Uma nova fonte hidrotermal e um jardim de coral

As duas expedições científicas, das quais "resulta hoje um retrato mais fidedigno do mar dos Açores e dos seus fundos oceânicos", como sublinha Emanuel Gonçalves, permitiram documentar o potencial da região, mas mostraram também as suas fragilidades e confirmaram a necessidade de avançar para uma maior proteção marinha na região.

Ao todo, nas duas missões, foram cartografados mais de 21 mil quilómetros quadrados de fundos marinhos que nunca tinham sido estudados e isso acabou também por ser fonte de importantesnovidades.

Uma delas foi a descoberta de uma nova fonte hidrotermal antes desconhecida, que a equipa batizou com o nome de Luso. Outra foi a descoberta de um jardim de coral, que é o mais extenso e denso até hoje encontrado nos Açores e que, de acordo com o relatório científico final "é um excelente candidato ao estatuto de Ecossistema Marinho Vulnerável". Ou seja, segundo os cientistas é aconselhável que sejam criadas medidas de proteção total para este precioso jardim submerso.

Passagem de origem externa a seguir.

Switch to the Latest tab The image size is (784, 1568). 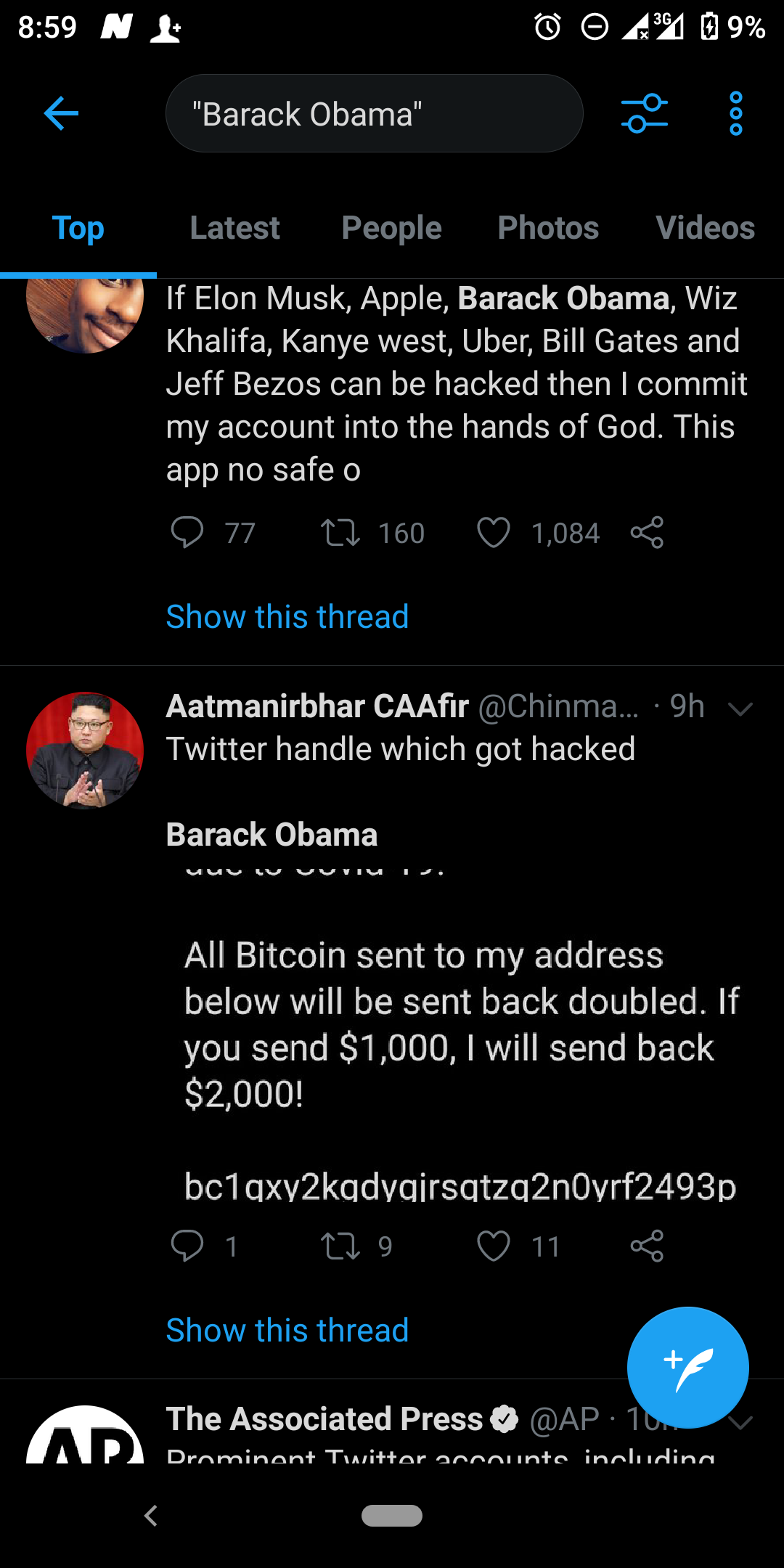pyautogui.click(x=234, y=228)
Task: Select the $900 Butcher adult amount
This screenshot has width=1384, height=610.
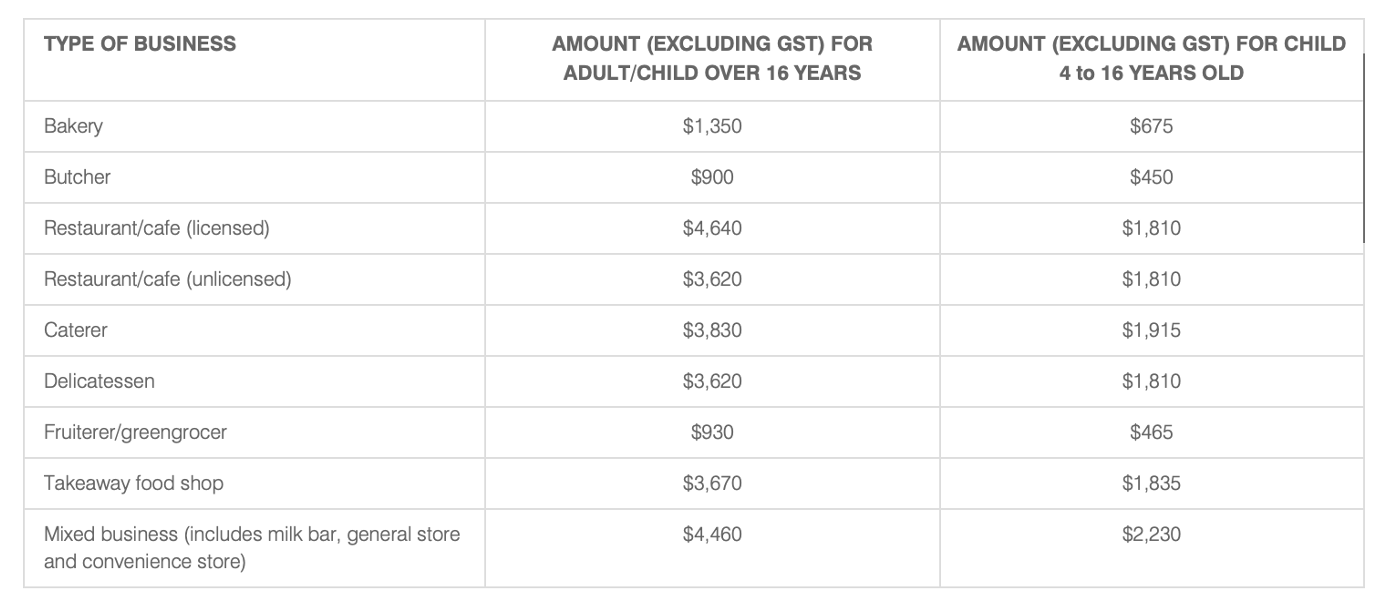Action: click(712, 177)
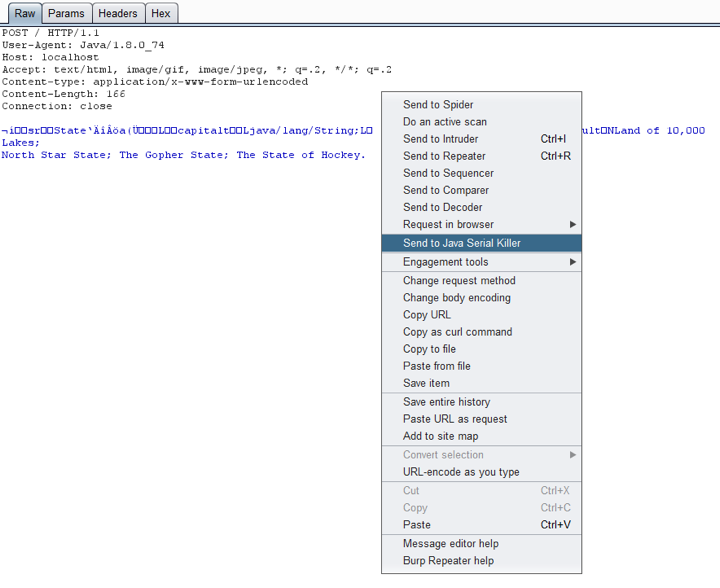Click Do an active scan
Image resolution: width=720 pixels, height=588 pixels.
[445, 122]
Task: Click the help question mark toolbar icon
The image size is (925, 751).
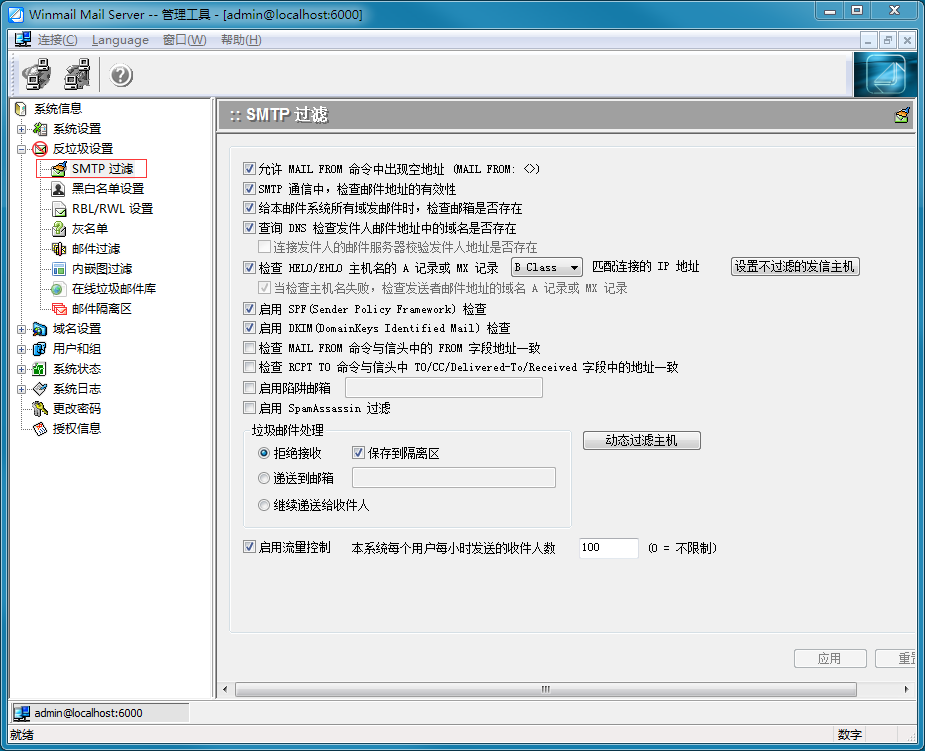Action: coord(121,76)
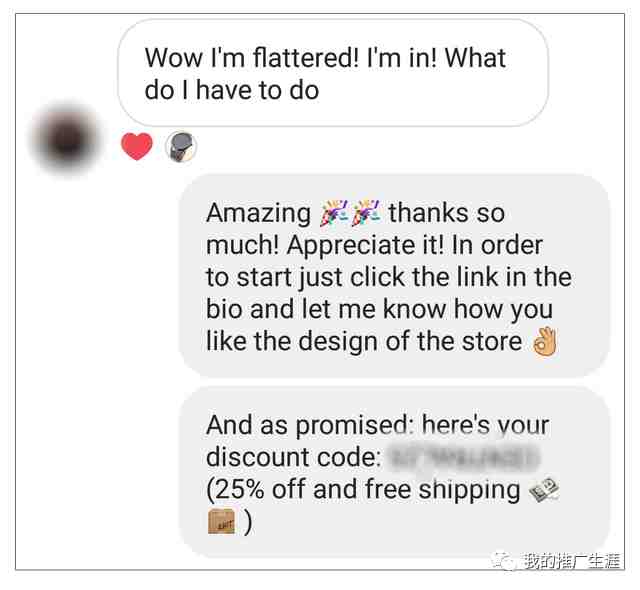Select the "Wow I'm flattered" message bubble
The height and width of the screenshot is (590, 640).
(333, 73)
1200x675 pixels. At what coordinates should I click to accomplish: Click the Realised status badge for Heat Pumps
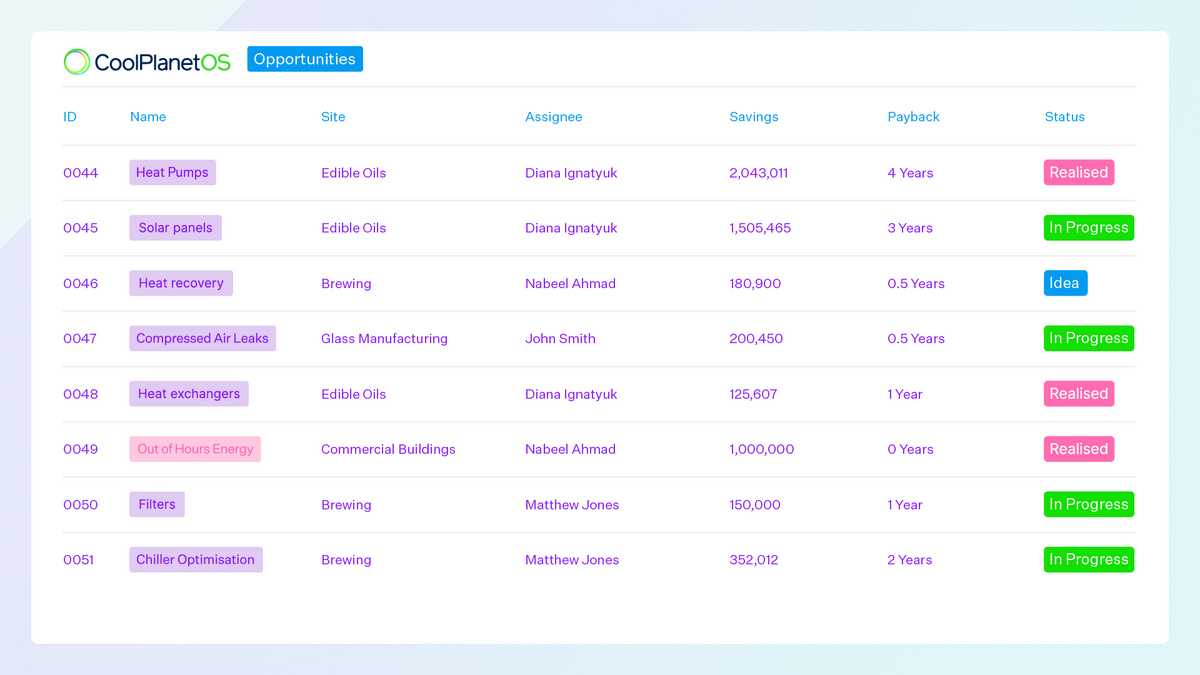1078,173
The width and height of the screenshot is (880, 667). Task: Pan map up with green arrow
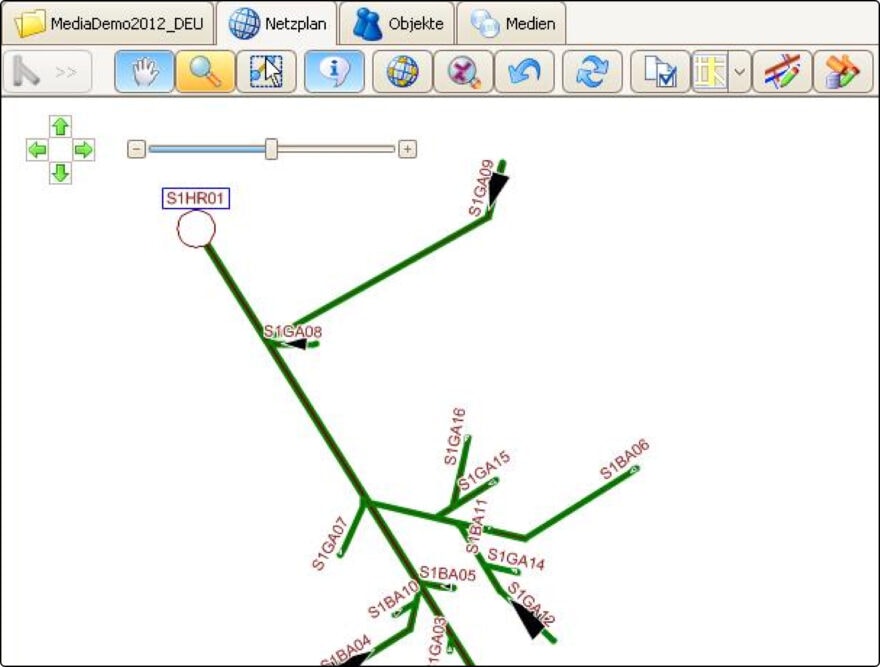coord(60,126)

Algumas das colónias deste extenso campo de coral estão ainda intactas e atingem um metro (m) de altura e 1,5 m de diâmetro, com uma idade estimada de cem anos - um local especial. No entanto, não faltam ali também os sinais de "impactos significativos provocados por artes de pesca de fundo", (os palangres), a tal pesca de larga escala insustentável que o relatório recomenda que seja eliminada da região.

Um programa para a literacia azul

Outro dado a reter é este: o lixo marinho é uma presença frequente no fundo marinho na região.

As recomendações apontam por isso para uma conservação e proteção mais eficazes, que terá que passar, para além do aumento das áreas marinhas protegidas - uma decisão já tomada em fevereiro deste ano pelo governo regional, que quer ter 15% da ZEE açoriana protegida-, pela sua sua gestão integrada, "com proteção total e medidas mais eficazes de regulamentação da pesca em toda a região", recomenda o relatório.

O estudo aprofundado do campo hidrotermal Luso para se perceber "a sua influência nos ecossistemas marinhos vulneráveis, associados aos montes submarinos", é outras recomendações dos autores do relatório científico.

De resto, a parceria Blue Azores, constituída em fevereiro deste ano entre as fundações Oceano Azul e Waitt, e o governo regional dos Açores, está a dar os primeiros frutos. Com base nestes novos conhecimentos, como nota Emanuel Gonçalves, "vai ser possível agora avançar para uma proteção mais eficaz dos ecossistemas marinhos na região".

Além do trabalho que se segue para a criação das novas áreas protegidas, o programa Blue Azores aposta também na educação e na literacia sobre o oceano, o seu conhecimento e as suas potencialidades, incluindo ao nível de uma economia sustentável, que vê mais valor nos peixes vivos do que nos peixes mortos. É por isso que o programa-piloto educacional já ali iniciado, para formação dos professores do primeiro ciclo, vai ser já neste ano letivo alargado a todo o arquipélago.